A Watermark for Vision-Language-Action and World Action Models
Introduces a watermarking framework for VLA and world action models that embeds verifiable ownership signals in the model's action space, enabling provenance tracking and unauthorised use detection for deployed robotic systems.
Focus: As VLA models become commercially valuable and are deployed in robotic systems, model theft and unauthorised use become significant risks. This paper introduces the first watermarking framework specifically designed for the action space of VLA models, enabling model owners to verify whether a deployed system uses their model without inspecting weights.
Key Insights
- Action-space watermarking: Unlike text model watermarks that embed signals in output token distributions, VLA watermarks embed signals in the continuous action space — subtly biasing action predictions in ways that are undetectable in task performance but verifiable through statistical testing.
- Robustness to model distillation: The watermark persists through fine-tuning and distillation operations that are commonly used to obfuscate model provenance, providing a more robust ownership signal than weight-level fingerprints.

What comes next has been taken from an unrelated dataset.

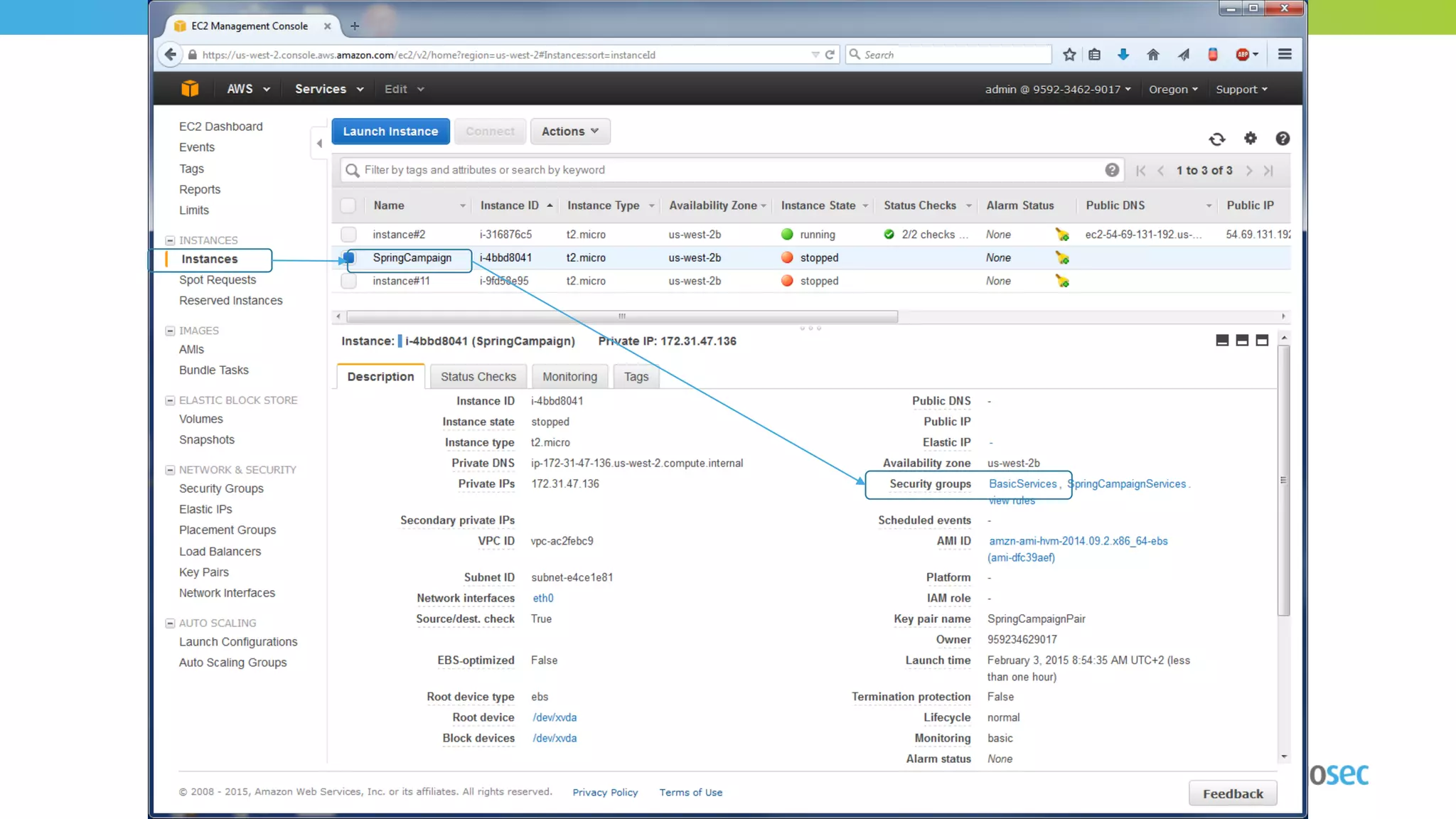Click the details pane full-height layout icon
This screenshot has height=819, width=1456.
1262,341
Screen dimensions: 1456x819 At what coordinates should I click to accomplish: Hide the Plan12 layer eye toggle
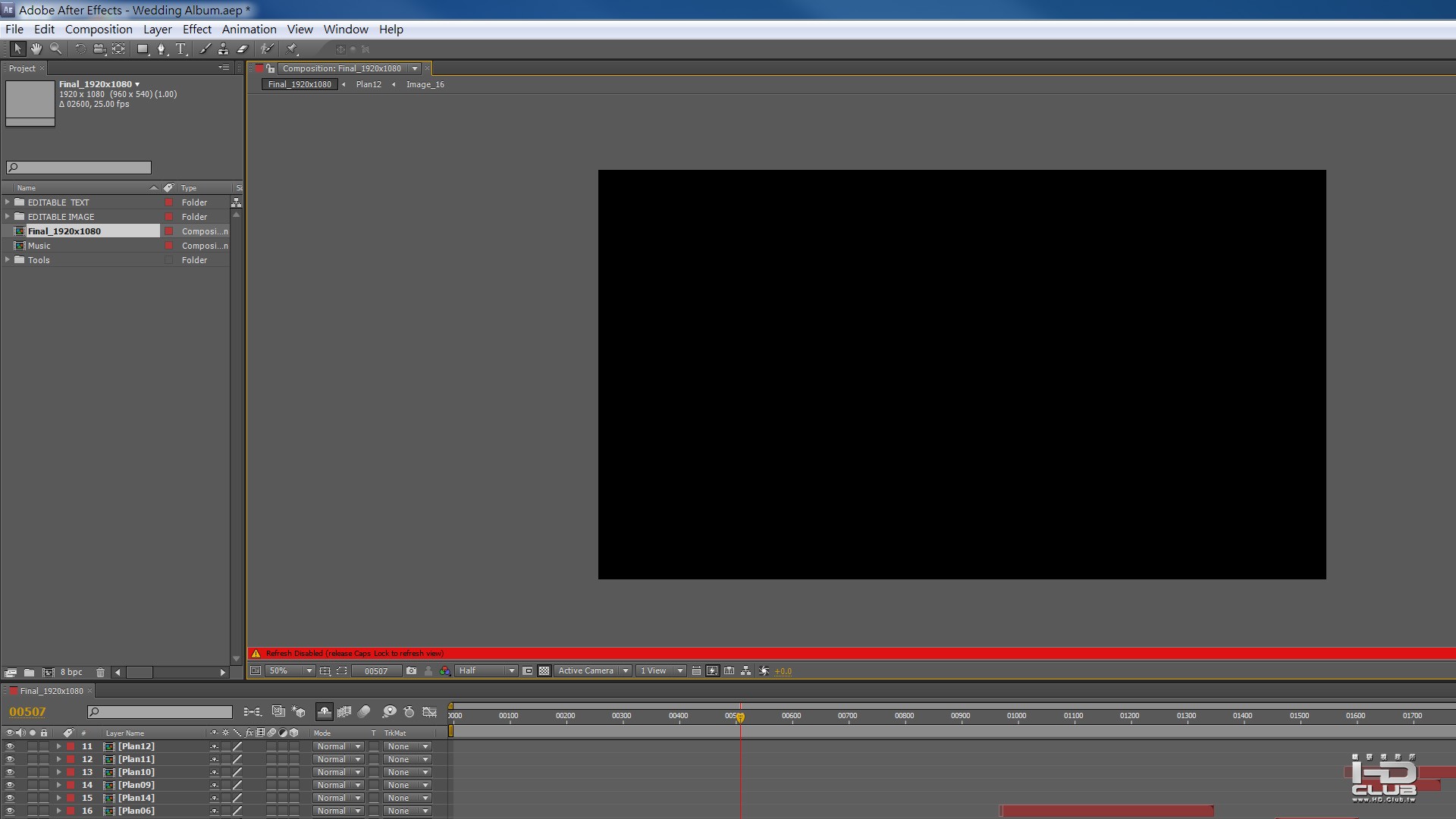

- World model extension: The framework extends to world models that predict future states rather than actions, enabling watermarking of the full imagine-then-act pipeline, not just the action head.
Failure-First Relevance
Model watermarking sits at the intersection of intellectual property and safety: a watermarked model that appears in an unauthorised deployment can be identified, enabling incident response. For the Failure-First programme, watermarking is relevant to the research integrity question of ensuring that safety evaluations are performed on the production model rather than a hardened version specifically prepared for evaluation. An action-space watermark that persists through fine-tuning provides a mechanism for verifying that the evaluated and deployed models are the same.